Cela confirme également qu’il est nécessaire de se mettre en ordre de marche, d’autant plus dans une région européenne en quête de souveraineté.

La question de la souveraineté européenne

Erick Lacourrège, directeur général moyens de paiement de la Banque de France, a inauguré la session du 6 mai après-midi en insistant sur la question de la souveraineté européenne dans le domaine des paiements, sujet qui n’est pas récent mais bel et bien travaillé depuis un certain nombre d’années et devenu de plus en plus stratégique. « Les paiements constituent une activité clé en Europe. Il est donc nécessaire de travailler à la résilience de cette industrie », indique-t-il, avant d’ajouter que « la performance, la sécurité et l’interopérabilité propres à l’Europe des paiements constituent un sérieux avantage ». Poursuivant la réflexion sous l’angle juridique, Eric Ducoulombier, acting director de la Commission européenne, précise qu’il « n’existe aucune différence en termes de réglementation européenne sur les paiements entre les acteurs européens et non-européens » et que cette réglementation qui est propre à l’Europe des paiements est « un vrai pilier en termes de souveraineté ». Dès lors, comment aller plus loin dans un marché où, comme l’ont rappelé les intervenants, les usages en matière de paiement restent locaux et où il subsiste certaines interrogations, par exemple sur le sujet d’un scheme carte européen ? Parmi les recommandations partagées :

  • Les paiements constituent avant tout un marché fonctionnant en réseau : la collaboration est donc clé, non seulement entre acteurs, mais aussi entre pays ;
  • Assurer la souveraineté européenne implique non seulement la définition de schemes, mais aussi la création d’un réel écosystème européen (à titre d’exemple, les intervenants ont pointé le cas de Cartes Bancaires CB en France, avec la création d’un réseau basé non seulement sur les banques mais aussi sur les commerçants) ;
  • Renforcer les partenariats public/privé peut aussi avoir un effet positif sur cette quête de souveraineté.

Mais l’Europe des paiements n’est pas seulement composée d’instruments scripturaux. Sujet que la Banque de France a bien reflété dans sa conférence en accordant une place aux espèces et à la filière fiduciaire. « Les espèces constituent un symbole historique de souveraineté » et ne doivent donc pas être exclues de ce débat, convergent les professionnels. D’autant plus qu’actuellement, l’accès aux espèces en tant qu’instrument inclusif est un sujet déterminant en Europe. Selon Wolfram Seidemann, CEO de Giesecke+Devrient Currency Technology, en 2024, près de la moitié des paiements dans la zone euro sont « cashless », mais il existe une vraie question sur le maintien de l’accès aux espèces, y compris dans les pays très matures en matière d’instruments numériques comme le UK et les Nordics.
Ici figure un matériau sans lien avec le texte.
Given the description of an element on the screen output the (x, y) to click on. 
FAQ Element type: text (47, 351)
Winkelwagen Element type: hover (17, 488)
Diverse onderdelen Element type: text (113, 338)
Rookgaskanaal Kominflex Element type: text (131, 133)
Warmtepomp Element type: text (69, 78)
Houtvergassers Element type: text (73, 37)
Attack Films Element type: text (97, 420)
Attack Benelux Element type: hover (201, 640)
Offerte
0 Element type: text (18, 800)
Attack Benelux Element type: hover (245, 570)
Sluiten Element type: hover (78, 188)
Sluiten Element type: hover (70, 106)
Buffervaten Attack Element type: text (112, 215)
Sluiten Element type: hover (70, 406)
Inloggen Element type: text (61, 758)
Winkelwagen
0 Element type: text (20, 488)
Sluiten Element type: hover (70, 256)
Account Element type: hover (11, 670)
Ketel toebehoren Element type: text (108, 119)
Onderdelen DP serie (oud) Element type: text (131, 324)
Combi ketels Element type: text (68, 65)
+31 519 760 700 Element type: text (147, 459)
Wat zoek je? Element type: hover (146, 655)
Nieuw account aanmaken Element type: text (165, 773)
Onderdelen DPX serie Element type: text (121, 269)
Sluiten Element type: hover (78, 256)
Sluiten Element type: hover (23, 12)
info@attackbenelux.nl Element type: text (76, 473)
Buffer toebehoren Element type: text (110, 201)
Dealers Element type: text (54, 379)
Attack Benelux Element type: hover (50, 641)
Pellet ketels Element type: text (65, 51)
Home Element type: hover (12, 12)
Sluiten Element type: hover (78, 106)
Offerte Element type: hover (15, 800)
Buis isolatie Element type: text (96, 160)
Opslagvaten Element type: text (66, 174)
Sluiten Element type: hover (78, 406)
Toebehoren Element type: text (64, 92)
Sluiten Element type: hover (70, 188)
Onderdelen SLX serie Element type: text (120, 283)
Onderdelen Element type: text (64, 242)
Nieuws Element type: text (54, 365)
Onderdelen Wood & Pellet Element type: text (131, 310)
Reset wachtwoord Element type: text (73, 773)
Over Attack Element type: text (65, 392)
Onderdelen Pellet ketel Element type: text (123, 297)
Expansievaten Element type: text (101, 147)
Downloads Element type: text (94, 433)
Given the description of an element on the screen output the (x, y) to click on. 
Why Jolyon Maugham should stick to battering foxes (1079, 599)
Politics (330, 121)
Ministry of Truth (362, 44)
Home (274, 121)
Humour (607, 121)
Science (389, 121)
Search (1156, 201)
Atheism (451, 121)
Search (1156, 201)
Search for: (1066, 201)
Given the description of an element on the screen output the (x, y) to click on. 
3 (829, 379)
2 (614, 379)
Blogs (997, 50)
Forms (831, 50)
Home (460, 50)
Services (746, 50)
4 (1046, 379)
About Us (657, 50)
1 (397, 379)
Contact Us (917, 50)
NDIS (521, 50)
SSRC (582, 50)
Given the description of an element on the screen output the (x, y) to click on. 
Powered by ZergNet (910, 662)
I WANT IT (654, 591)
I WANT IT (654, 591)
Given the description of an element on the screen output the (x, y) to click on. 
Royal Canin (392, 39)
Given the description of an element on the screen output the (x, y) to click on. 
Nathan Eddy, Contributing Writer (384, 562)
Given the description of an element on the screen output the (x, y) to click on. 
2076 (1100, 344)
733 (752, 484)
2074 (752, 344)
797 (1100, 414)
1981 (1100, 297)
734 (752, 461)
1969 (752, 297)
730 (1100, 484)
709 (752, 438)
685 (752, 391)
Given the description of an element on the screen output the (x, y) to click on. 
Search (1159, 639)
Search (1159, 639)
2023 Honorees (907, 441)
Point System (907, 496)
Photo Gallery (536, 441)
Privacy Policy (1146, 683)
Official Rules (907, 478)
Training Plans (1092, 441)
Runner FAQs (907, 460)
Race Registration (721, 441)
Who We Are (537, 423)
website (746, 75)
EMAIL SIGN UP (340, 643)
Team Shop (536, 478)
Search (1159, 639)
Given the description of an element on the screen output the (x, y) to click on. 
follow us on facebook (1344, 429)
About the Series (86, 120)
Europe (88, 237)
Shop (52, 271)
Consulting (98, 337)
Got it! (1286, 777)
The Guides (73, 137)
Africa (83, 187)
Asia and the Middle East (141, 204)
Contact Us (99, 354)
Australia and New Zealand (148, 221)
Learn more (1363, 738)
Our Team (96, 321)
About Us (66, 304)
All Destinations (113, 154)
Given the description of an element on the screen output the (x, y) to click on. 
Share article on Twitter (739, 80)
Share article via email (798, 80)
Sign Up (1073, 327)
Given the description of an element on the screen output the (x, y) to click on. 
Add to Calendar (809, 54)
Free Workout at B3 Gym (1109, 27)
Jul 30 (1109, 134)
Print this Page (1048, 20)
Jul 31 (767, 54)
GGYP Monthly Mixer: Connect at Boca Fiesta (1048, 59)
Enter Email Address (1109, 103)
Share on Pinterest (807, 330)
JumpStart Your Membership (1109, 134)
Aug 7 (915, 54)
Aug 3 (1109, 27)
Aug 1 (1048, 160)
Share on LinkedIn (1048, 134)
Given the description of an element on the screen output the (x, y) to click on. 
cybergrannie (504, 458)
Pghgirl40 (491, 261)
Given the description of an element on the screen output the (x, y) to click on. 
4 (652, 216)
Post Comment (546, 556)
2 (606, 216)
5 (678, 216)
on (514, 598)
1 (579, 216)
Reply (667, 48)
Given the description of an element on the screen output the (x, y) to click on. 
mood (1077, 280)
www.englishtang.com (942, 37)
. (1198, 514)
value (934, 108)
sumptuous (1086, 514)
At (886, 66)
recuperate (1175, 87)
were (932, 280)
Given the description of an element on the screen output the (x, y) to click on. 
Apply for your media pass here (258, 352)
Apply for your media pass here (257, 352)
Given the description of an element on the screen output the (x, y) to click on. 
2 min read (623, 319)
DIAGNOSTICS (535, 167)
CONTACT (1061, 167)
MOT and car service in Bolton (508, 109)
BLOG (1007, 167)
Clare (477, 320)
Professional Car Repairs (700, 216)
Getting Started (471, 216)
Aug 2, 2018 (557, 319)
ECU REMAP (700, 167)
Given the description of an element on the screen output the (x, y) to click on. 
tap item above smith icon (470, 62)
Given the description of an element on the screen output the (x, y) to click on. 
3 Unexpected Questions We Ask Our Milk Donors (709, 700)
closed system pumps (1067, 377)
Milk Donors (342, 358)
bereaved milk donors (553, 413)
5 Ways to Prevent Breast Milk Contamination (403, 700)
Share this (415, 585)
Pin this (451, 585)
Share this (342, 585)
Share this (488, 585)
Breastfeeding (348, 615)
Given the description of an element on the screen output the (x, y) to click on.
C’est pourquoi, si les professionnels du paiement œuvrent sur la partie innovation, il semble nécessaire de maintenir une proposition diversifiée en matière d’instruments au sein de l’Europe des paiements.  De quoi faire écho à la conclusion de Julien Lasalle, directeur adjoint – études et surveillance des paiements, Banque de France : « Il est nécessaire d’évoluer vers un renforcement de la collaboration entre les acteurs du marché ». D’autant plus que les sujets accessibilité, inclusion et RSE sont en passe de prendre du poids au sein des réflexions sur l’écosystème des paiements. Avant la présentation du nouveau rapport de l’Observatoire de la sécurité des moyens de paiement (OSMP) en septembre prochain, la Banque de France indique que, forte du succès de la campagne de sensibilisation sur la sécurité des paiements réalisée l’été dernier, l’opération sera réitérée dans les prochains mois. De quoi confirmer que pédagogie et information des consommateurs figurent également dans les prérequis de l’écosystème.